Possessed by an urgency to make sure all this stuff I love doesn't just disappear


Leave a comment

The Last Ten Films I’ve Seen

  1. Shadows of Forgotten Ancestors (Sergei Paradjanov)
  2. The Hard Way (Victor Sherman)
  3. Ashik Kerib (Sergei Paradjanov)
  4. Older Brother, Younger Sister (Mikio Naruse)
  5. Early Summer (Yasujiro Ozu)
  6. The Rising of the Moon (John Ford)
  7. The Music Room  (Satyajit Ray)
  8. Searching For Sugarman (Malik Bendjelloul)
  9. Made In USA (Jean-Luc Godard)
  10. The Man With The Golden Arm (Otto Preminger)

 

The more I see of Ozu, the more I am amazed at how much is done with so little. All his films have such a placid surface and seem to be depicting only the most mundane of matters. Imperceptibly, but inevitably, there is a climax that is emotionally overwhelming. It seems to come from nowhere, but it has been brewing the whole time. Kurosawa’s oft-quoted description of Mikio Naruse’s films could certainly apply to Ozu’s as well: They are “a great river with a calm surface and a raging current in its depths”

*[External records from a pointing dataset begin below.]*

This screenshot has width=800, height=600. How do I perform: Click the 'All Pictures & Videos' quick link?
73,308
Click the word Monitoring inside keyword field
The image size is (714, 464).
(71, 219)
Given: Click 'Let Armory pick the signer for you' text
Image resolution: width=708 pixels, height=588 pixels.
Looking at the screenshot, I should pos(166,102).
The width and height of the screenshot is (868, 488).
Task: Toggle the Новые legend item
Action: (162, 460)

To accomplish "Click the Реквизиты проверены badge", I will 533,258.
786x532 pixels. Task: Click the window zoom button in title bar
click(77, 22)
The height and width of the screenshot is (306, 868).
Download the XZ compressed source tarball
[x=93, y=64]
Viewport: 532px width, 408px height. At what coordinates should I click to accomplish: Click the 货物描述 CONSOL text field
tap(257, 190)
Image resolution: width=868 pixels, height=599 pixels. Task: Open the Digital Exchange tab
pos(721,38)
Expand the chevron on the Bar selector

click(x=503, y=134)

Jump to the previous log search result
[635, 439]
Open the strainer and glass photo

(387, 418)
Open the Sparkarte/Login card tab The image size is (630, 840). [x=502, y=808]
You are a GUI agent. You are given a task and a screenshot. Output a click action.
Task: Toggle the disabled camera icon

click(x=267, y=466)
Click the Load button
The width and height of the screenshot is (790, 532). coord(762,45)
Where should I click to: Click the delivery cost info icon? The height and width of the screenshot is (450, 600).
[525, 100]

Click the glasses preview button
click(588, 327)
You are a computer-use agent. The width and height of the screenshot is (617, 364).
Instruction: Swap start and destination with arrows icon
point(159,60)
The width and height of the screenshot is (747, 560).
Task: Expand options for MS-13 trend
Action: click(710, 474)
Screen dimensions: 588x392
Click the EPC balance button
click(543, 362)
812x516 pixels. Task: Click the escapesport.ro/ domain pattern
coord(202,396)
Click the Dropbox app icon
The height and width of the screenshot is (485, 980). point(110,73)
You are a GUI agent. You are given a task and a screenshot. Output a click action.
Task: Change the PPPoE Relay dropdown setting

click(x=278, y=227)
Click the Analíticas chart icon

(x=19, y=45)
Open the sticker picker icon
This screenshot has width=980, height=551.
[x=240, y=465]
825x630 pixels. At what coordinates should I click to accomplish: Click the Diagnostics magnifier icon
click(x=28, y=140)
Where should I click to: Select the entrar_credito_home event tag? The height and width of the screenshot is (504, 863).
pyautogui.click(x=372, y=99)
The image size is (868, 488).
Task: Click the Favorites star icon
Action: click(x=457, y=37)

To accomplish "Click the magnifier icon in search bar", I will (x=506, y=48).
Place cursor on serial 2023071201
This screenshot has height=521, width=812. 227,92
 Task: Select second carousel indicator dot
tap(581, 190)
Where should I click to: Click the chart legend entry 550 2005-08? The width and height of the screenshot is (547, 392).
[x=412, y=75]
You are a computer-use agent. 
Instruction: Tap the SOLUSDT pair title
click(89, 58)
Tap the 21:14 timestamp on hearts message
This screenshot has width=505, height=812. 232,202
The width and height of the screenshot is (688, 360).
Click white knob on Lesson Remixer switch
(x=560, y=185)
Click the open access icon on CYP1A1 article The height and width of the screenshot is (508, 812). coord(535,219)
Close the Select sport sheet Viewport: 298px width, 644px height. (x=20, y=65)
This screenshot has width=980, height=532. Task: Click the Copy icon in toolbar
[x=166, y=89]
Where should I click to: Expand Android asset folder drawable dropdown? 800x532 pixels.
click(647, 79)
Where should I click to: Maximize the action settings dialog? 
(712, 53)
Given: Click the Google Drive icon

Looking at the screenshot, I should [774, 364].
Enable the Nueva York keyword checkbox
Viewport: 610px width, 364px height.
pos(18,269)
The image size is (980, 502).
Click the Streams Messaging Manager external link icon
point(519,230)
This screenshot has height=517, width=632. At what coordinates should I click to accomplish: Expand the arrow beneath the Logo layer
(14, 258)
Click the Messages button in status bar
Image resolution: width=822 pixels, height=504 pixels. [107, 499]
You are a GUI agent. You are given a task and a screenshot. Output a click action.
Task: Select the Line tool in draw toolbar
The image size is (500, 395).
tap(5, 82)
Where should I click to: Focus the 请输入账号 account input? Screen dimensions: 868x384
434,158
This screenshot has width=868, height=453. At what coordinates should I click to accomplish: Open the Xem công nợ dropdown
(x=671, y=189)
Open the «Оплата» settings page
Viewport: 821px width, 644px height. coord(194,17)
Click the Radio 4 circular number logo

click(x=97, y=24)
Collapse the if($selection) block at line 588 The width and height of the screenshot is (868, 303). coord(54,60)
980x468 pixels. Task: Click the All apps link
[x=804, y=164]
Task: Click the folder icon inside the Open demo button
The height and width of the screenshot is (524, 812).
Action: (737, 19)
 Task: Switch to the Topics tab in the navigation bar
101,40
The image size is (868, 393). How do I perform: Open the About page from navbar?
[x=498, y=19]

The late, great Donald Richie provided the commentary on the Criterion edition of Early Summer.  He remarks on the great stylistic similarities between Ozu’s work and the novels of Jane Austen and the films of Robert Bresson, neither of which he knew. All three artists depicted the smallest things of life, with a seeming detachment, but which is actuality a God’s-eye view of the human condition.